Infine, come suggerito da Innocenzo Cipolletta presidente di AIFI, contare sul crescente diffondersi di “fondi di fondi” di private equity e private debt per incoraggiare partecipazioni di minoranza capaci di indirizzare le molte risorse liquide disponibili sul mercato verso la capitalizzazione di aziende ad alto potenziale di crescita e di internazionalizzazione. In questa direzione vanno sfruttate iniziative come Patrimonio Rilancio della Cassa Depositi e Prestiti (rivolta a medie e grandi imprese con più di 50 milioni di fatturato) e Fondo Patrimonio di Invitalia (indirizzato a imprese con meno di 50 milioni).

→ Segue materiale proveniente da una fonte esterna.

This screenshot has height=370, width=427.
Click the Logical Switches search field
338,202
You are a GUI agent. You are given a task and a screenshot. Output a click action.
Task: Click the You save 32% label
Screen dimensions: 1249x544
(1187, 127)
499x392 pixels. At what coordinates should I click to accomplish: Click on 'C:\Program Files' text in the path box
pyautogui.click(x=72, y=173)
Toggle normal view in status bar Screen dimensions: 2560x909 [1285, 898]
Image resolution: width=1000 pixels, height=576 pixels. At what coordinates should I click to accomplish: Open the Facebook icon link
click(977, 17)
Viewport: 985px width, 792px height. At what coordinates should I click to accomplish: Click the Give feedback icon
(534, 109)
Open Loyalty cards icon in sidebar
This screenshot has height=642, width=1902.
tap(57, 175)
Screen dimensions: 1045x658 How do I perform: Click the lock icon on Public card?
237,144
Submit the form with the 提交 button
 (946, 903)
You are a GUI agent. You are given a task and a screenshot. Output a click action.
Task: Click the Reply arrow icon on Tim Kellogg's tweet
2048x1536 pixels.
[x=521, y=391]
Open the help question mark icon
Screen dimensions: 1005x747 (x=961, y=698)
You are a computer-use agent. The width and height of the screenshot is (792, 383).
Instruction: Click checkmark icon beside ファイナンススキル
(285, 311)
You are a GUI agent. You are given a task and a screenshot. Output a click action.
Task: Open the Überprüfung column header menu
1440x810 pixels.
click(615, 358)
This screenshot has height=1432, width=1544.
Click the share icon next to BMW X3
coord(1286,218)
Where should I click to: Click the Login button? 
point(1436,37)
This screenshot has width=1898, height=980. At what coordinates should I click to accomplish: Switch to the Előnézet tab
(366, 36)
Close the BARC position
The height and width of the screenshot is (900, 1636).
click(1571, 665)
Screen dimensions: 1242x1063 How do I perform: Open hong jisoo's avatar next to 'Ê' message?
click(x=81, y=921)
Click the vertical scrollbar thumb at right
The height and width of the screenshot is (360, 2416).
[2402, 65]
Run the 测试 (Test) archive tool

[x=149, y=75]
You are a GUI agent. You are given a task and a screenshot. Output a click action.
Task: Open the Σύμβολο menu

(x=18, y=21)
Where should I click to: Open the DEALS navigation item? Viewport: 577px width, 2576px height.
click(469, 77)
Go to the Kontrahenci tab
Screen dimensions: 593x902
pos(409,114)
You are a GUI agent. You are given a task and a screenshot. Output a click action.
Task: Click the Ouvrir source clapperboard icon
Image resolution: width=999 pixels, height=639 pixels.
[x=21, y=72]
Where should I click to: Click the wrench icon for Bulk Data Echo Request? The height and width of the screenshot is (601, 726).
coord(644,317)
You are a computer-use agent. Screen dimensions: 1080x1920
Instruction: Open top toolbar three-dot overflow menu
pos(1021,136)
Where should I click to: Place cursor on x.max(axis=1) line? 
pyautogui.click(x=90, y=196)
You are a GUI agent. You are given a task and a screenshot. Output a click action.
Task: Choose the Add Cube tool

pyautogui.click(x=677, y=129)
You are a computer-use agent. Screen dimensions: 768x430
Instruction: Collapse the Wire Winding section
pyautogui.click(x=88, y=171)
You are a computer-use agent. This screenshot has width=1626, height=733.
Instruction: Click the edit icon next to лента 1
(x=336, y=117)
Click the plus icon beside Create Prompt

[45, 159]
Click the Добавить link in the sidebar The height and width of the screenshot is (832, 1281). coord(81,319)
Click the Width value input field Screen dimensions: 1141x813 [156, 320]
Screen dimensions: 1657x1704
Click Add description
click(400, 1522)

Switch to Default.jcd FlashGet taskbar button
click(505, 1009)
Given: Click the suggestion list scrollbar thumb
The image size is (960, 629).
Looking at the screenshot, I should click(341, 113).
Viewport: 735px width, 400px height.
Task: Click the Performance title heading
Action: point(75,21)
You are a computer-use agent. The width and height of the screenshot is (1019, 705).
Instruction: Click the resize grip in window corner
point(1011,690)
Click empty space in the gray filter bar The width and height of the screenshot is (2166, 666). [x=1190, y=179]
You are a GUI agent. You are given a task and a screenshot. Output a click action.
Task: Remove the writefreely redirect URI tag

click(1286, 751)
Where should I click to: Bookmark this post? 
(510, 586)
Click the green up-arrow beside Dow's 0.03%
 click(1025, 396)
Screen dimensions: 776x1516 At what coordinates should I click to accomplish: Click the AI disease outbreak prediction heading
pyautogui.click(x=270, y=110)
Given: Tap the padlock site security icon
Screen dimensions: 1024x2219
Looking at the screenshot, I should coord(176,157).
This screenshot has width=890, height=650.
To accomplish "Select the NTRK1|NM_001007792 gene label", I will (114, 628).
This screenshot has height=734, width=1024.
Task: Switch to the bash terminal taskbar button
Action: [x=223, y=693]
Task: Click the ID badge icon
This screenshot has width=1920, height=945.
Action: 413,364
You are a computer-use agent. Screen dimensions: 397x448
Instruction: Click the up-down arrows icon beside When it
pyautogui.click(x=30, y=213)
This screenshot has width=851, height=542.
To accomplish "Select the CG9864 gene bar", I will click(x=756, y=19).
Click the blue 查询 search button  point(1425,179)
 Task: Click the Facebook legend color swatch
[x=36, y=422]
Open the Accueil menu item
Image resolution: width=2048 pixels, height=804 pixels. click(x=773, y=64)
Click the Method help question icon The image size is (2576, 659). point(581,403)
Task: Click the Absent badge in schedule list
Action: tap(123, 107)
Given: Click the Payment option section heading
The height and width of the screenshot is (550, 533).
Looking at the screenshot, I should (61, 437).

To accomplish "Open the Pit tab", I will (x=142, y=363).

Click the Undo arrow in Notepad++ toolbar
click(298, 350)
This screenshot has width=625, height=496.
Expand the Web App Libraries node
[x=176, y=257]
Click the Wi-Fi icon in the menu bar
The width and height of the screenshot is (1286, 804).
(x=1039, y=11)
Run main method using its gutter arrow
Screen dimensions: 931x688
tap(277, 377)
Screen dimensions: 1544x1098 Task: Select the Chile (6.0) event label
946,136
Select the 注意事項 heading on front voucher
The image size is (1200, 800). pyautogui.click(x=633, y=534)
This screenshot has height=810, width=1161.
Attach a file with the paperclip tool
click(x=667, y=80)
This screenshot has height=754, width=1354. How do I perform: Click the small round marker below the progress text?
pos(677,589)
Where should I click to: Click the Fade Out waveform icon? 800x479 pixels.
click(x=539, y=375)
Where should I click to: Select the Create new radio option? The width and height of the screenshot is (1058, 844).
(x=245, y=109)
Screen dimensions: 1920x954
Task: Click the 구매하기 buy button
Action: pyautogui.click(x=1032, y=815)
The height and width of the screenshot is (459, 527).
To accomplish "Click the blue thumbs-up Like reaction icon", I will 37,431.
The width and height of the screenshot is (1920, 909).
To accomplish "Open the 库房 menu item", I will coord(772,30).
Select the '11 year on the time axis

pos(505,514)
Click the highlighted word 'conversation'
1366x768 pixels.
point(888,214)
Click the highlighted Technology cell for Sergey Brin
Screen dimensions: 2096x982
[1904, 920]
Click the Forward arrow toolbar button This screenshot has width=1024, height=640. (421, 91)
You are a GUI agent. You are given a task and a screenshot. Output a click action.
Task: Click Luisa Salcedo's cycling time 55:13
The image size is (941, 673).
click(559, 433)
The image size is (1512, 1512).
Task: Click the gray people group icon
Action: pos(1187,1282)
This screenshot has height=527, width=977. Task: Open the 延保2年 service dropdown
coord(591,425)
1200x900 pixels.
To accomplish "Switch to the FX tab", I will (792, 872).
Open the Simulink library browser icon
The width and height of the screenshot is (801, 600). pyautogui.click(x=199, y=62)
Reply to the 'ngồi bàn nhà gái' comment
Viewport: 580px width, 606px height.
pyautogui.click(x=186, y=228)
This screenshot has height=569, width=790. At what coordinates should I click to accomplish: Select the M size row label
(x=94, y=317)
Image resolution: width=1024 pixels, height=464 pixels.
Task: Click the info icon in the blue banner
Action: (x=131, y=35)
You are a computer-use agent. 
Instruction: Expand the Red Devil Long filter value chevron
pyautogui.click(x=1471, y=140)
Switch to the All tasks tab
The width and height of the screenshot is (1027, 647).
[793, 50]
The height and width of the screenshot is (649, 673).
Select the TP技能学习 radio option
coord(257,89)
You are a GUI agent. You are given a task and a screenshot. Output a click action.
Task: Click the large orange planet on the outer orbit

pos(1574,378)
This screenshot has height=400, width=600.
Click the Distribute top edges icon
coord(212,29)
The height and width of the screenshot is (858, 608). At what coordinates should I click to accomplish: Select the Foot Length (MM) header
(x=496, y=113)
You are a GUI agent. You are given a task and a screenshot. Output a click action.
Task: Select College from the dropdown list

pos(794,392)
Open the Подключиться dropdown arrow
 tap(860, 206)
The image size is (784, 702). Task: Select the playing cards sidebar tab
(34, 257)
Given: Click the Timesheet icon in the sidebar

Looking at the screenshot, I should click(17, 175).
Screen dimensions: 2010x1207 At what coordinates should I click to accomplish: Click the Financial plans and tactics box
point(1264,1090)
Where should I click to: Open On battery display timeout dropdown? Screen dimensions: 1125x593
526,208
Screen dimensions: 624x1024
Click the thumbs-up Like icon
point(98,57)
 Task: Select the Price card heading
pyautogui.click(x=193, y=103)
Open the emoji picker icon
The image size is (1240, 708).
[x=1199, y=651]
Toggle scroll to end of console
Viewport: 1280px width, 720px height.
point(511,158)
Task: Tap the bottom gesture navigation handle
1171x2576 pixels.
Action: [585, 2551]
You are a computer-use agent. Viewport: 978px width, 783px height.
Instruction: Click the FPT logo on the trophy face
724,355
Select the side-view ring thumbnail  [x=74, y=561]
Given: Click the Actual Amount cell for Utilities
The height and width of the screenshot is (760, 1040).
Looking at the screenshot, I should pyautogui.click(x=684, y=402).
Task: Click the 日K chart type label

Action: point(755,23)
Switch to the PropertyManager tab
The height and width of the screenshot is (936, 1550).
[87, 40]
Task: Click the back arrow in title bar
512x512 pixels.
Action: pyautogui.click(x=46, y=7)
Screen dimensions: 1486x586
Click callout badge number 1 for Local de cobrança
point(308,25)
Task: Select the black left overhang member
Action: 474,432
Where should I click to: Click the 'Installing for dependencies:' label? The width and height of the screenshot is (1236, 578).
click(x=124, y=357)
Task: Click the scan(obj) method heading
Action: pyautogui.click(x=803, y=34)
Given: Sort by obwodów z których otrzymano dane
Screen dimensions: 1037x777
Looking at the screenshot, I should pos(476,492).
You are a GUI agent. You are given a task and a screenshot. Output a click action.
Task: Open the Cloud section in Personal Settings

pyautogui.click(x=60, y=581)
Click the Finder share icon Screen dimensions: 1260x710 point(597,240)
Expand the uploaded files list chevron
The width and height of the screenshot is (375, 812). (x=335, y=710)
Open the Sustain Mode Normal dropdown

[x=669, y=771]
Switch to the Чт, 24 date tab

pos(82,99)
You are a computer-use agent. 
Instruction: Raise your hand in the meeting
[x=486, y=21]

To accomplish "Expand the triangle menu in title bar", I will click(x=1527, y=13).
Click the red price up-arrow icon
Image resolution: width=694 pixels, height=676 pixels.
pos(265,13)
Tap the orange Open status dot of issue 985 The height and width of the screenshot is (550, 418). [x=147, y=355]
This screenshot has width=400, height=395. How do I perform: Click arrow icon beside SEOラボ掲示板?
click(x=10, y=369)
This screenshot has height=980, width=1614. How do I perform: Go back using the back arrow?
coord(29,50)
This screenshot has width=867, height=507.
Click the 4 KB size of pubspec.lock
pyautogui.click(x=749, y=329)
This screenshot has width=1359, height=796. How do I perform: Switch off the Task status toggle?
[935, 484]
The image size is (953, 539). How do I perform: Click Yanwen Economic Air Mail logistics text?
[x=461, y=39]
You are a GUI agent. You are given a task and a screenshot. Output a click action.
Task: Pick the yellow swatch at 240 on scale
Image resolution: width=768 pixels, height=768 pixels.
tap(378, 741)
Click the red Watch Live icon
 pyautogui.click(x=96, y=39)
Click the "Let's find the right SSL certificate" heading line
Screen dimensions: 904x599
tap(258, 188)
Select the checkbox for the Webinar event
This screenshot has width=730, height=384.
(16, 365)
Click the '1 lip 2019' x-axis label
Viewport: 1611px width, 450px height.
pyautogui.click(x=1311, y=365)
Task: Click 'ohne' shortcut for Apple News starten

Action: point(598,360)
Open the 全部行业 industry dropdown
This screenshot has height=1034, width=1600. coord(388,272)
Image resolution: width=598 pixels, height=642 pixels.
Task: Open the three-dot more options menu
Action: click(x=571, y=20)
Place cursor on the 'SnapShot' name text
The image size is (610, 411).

Simili “fondi d fondi” sono oggi particolarmente adatti per attrarre grandi e medi investitori esteri (non solo italiani) come fondi pensione-casse di previdenza-compagnie di assicurazione. In tal modo capitale pubblico nazionale e capitali privati nazionali ed esteri possono efficacemente concorrere a quella mobilitazione di investimenti che il PNNR dovrebbe stimolare. Inutile aggiungere che così facendo si può sperare che le (numerosissime ma di corto respiro) startup che nascono sul mercato possano incontrare la potenza di fuoco di quel venture capital che da sempre latita nel nostro quarto capitalismo.